[[ Entries provided open ]]
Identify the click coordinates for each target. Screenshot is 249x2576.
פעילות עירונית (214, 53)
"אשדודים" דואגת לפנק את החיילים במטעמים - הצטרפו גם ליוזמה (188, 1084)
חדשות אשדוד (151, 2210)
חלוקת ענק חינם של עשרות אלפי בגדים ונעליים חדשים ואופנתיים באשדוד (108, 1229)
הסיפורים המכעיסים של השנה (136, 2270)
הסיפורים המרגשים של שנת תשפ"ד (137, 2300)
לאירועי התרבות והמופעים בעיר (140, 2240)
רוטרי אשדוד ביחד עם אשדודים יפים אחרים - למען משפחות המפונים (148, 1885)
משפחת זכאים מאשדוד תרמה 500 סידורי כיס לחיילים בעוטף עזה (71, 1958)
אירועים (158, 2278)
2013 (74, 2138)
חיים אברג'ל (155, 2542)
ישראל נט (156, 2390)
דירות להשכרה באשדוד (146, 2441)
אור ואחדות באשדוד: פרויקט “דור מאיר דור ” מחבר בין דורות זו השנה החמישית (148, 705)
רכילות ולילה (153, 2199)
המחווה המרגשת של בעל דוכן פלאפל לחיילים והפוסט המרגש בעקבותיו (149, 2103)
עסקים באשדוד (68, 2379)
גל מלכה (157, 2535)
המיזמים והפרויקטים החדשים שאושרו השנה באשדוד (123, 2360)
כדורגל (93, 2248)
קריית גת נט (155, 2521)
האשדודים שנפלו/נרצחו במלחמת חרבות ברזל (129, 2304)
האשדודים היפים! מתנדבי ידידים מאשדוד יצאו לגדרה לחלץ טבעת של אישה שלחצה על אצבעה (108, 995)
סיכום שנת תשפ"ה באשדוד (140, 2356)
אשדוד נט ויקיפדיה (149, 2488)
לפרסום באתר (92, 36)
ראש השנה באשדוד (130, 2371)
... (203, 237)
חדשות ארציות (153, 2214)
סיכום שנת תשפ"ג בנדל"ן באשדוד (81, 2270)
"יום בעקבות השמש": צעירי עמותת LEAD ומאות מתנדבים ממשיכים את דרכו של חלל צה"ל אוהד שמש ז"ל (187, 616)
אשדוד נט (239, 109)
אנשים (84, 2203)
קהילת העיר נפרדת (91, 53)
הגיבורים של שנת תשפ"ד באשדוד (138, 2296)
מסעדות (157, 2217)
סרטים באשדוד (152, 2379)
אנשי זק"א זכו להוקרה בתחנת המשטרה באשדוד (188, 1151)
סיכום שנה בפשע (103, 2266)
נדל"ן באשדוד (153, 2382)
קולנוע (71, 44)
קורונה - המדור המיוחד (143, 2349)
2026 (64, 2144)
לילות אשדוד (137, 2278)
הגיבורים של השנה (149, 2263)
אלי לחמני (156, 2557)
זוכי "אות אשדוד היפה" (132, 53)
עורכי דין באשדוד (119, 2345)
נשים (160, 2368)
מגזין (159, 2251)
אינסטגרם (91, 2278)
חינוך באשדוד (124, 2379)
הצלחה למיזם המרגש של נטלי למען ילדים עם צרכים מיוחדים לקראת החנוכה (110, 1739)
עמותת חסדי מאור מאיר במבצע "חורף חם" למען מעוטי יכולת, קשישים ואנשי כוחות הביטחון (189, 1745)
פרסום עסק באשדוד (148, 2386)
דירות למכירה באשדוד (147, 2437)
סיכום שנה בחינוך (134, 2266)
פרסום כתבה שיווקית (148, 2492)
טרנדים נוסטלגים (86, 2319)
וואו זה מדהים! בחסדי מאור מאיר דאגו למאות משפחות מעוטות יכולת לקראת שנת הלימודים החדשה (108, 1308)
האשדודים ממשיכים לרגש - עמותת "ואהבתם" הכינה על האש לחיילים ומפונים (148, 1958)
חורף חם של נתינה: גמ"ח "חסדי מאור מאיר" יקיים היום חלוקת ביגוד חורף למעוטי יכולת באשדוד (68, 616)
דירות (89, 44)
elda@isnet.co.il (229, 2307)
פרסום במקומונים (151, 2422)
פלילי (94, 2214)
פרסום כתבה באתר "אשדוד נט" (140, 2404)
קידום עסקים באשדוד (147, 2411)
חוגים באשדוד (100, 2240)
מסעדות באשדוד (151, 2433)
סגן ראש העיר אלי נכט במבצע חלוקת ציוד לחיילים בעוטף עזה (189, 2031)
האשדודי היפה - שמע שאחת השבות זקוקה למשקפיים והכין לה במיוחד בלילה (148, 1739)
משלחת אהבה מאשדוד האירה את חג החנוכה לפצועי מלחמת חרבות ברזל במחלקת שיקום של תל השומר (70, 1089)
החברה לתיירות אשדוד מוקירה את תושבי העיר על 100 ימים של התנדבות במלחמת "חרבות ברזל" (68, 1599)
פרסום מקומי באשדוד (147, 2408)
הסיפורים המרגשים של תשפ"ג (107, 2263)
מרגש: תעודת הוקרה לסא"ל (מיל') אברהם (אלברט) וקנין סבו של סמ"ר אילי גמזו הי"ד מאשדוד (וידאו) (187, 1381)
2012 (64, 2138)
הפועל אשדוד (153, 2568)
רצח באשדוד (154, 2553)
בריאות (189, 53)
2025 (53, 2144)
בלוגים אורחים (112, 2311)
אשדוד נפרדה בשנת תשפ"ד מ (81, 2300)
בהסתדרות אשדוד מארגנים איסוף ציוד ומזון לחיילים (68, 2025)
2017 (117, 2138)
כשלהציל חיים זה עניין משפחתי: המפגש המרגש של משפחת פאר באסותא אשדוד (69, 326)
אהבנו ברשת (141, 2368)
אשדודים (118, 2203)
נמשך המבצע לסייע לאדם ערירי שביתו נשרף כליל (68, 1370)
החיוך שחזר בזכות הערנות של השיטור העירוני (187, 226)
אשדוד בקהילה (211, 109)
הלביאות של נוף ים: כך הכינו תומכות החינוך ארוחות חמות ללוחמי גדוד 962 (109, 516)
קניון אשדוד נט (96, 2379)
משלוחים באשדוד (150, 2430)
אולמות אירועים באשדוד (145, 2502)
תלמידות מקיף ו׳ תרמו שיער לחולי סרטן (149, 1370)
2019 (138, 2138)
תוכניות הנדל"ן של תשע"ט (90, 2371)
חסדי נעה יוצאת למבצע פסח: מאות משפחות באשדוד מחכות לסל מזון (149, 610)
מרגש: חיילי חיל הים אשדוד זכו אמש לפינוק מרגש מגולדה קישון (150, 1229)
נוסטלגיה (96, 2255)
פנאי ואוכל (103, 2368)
[[ Entries provided closed ]]
> **What to work on**: Every piece of the data must be set down exactly. Omit nothing.

> **Answer**:
Identify the click coordinates for each target. Screenshot is 249x2576.
פעילות עירונית (214, 53)
"אשדודים" דואגת לפנק את החיילים במטעמים - הצטרפו גם ליוזמה (188, 1084)
חדשות אשדוד (151, 2210)
חלוקת ענק חינם של עשרות אלפי בגדים ונעליים חדשים ואופנתיים באשדוד (108, 1229)
הסיפורים המכעיסים של השנה (136, 2270)
הסיפורים המרגשים של שנת תשפ"ד (137, 2300)
לאירועי התרבות והמופעים בעיר (140, 2240)
רוטרי אשדוד ביחד עם אשדודים יפים אחרים - למען משפחות המפונים (148, 1885)
משפחת זכאים מאשדוד תרמה 500 סידורי כיס לחיילים בעוטף עזה (71, 1958)
אירועים (158, 2278)
2013 (74, 2138)
חיים אברג'ל (155, 2542)
ישראל נט (156, 2390)
דירות להשכרה באשדוד (146, 2441)
אור ואחדות באשדוד: פרויקט “דור מאיר דור ” מחבר בין דורות זו השנה החמישית (148, 705)
רכילות ולילה (153, 2199)
המחווה המרגשת של בעל דוכן פלאפל לחיילים והפוסט המרגש בעקבותיו (149, 2103)
עסקים באשדוד (68, 2379)
גל מלכה (157, 2535)
המיזמים והפרויקטים החדשים שאושרו השנה באשדוד (123, 2360)
כדורגל (93, 2248)
קריית גת נט (155, 2521)
האשדודים שנפלו/נרצחו במלחמת חרבות ברזל (129, 2304)
האשדודים היפים! מתנדבי ידידים מאשדוד יצאו לגדרה לחלץ טבעת של אישה שלחצה על אצבעה (108, 995)
סיכום שנת תשפ"ה באשדוד (140, 2356)
אשדוד נט ויקיפדיה (149, 2488)
לפרסום באתר (92, 36)
ראש השנה באשדוד (130, 2371)
... (203, 237)
חדשות ארציות (153, 2214)
סיכום שנת תשפ"ג בנדל"ן באשדוד (81, 2270)
"יום בעקבות השמש": צעירי עמותת LEAD ומאות מתנדבים ממשיכים את דרכו של חלל צה"ל אוהד שמש ז"ל (187, 616)
אשדוד נט (239, 109)
אנשים (84, 2203)
קהילת העיר נפרדת (91, 53)
הגיבורים של שנת תשפ"ד באשדוד (138, 2296)
מסעדות (157, 2217)
סרטים באשדוד (152, 2379)
אנשי זק"א זכו להוקרה בתחנת המשטרה באשדוד (188, 1151)
סיכום שנה בפשע (103, 2266)
נדל"ן באשדוד (153, 2382)
קולנוע (71, 44)
קורונה - המדור המיוחד (143, 2349)
2026 (64, 2144)
לילות אשדוד (137, 2278)
הגיבורים של השנה (149, 2263)
אלי לחמני (156, 2557)
זוכי "אות אשדוד היפה" (132, 53)
עורכי דין באשדוד (119, 2345)
נשים (160, 2368)
מגזין (159, 2251)
אינסטגרם (91, 2278)
חינוך באשדוד (124, 2379)
הצלחה למיזם המרגש של נטלי למען ילדים עם צרכים מיוחדים לקראת החנוכה (110, 1739)
עמותת חסדי מאור מאיר במבצע "חורף חם" למען מעוטי יכולת, קשישים ואנשי כוחות הביטחון (189, 1745)
פרסום עסק באשדוד (148, 2386)
דירות למכירה באשדוד (147, 2437)
סיכום שנה בחינוך (134, 2266)
פרסום כתבה שיווקית (148, 2492)
טרנדים נוסטלגים (86, 2319)
וואו זה מדהים! בחסדי מאור מאיר דאגו למאות משפחות מעוטות יכולת לקראת שנת הלימודים החדשה (108, 1308)
האשדודים ממשיכים לרגש - עמותת "ואהבתם" הכינה על האש לחיילים ומפונים (148, 1958)
חורף חם של נתינה: גמ"ח "חסדי מאור מאיר" יקיים היום חלוקת ביגוד חורף למעוטי יכולת באשדוד (68, 616)
דירות (89, 44)
elda@isnet.co.il (229, 2307)
פרסום במקומונים (151, 2422)
פלילי (94, 2214)
פרסום כתבה באתר "אשדוד נט" (140, 2404)
קידום עסקים באשדוד (147, 2411)
חוגים באשדוד (100, 2240)
מסעדות באשדוד (151, 2433)
סגן ראש העיר אלי נכט במבצע חלוקת ציוד לחיילים בעוטף עזה (189, 2031)
האשדודי היפה - שמע שאחת השבות זקוקה למשקפיים והכין לה במיוחד בלילה (148, 1739)
משלחת אהבה מאשדוד האירה את חג החנוכה לפצועי מלחמת חרבות ברזל במחלקת שיקום של תל השומר (70, 1089)
החברה לתיירות אשדוד מוקירה את תושבי העיר על 100 ימים של התנדבות במלחמת "חרבות ברזל" (68, 1599)
פרסום מקומי באשדוד (147, 2408)
הסיפורים המרגשים של תשפ"ג (107, 2263)
מרגש: תעודת הוקרה לסא"ל (מיל') אברהם (אלברט) וקנין סבו של סמ"ר אילי גמזו הי"ד מאשדוד (וידאו) (187, 1381)
2012 (64, 2138)
הפועל אשדוד (153, 2568)
רצח באשדוד (154, 2553)
בריאות (189, 53)
2025 (53, 2144)
בלוגים אורחים (112, 2311)
אשדוד נפרדה בשנת תשפ"ד מ (81, 2300)
בהסתדרות אשדוד מארגנים איסוף ציוד ומזון לחיילים (68, 2025)
2017 (117, 2138)
כשלהציל חיים זה עניין משפחתי: המפגש המרגש של משפחת פאר באסותא אשדוד (69, 326)
אהבנו ברשת (141, 2368)
אשדודים (118, 2203)
נמשך המבצע לסייע לאדם ערירי שביתו נשרף כליל (68, 1370)
החיוך שחזר בזכות הערנות של השיטור העירוני (187, 226)
אשדוד בקהילה (211, 109)
הלביאות של נוף ים: כך הכינו תומכות החינוך ארוחות חמות ללוחמי גדוד 962 (109, 516)
קניון אשדוד נט (96, 2379)
משלוחים באשדוד (150, 2430)
אולמות אירועים באשדוד (145, 2502)
תלמידות מקיף ו׳ תרמו שיער לחולי סרטן (149, 1370)
2019 (138, 2138)
תוכניות הנדל"ן של תשע"ט (90, 2371)
חסדי נעה יוצאת למבצע פסח: מאות משפחות באשדוד מחכות לסל מזון (149, 610)
מרגש: חיילי חיל הים אשדוד זכו אמש לפינוק מרגש מגולדה קישון (150, 1229)
נוסטלגיה (96, 2255)
פנאי ואוכל (103, 2368)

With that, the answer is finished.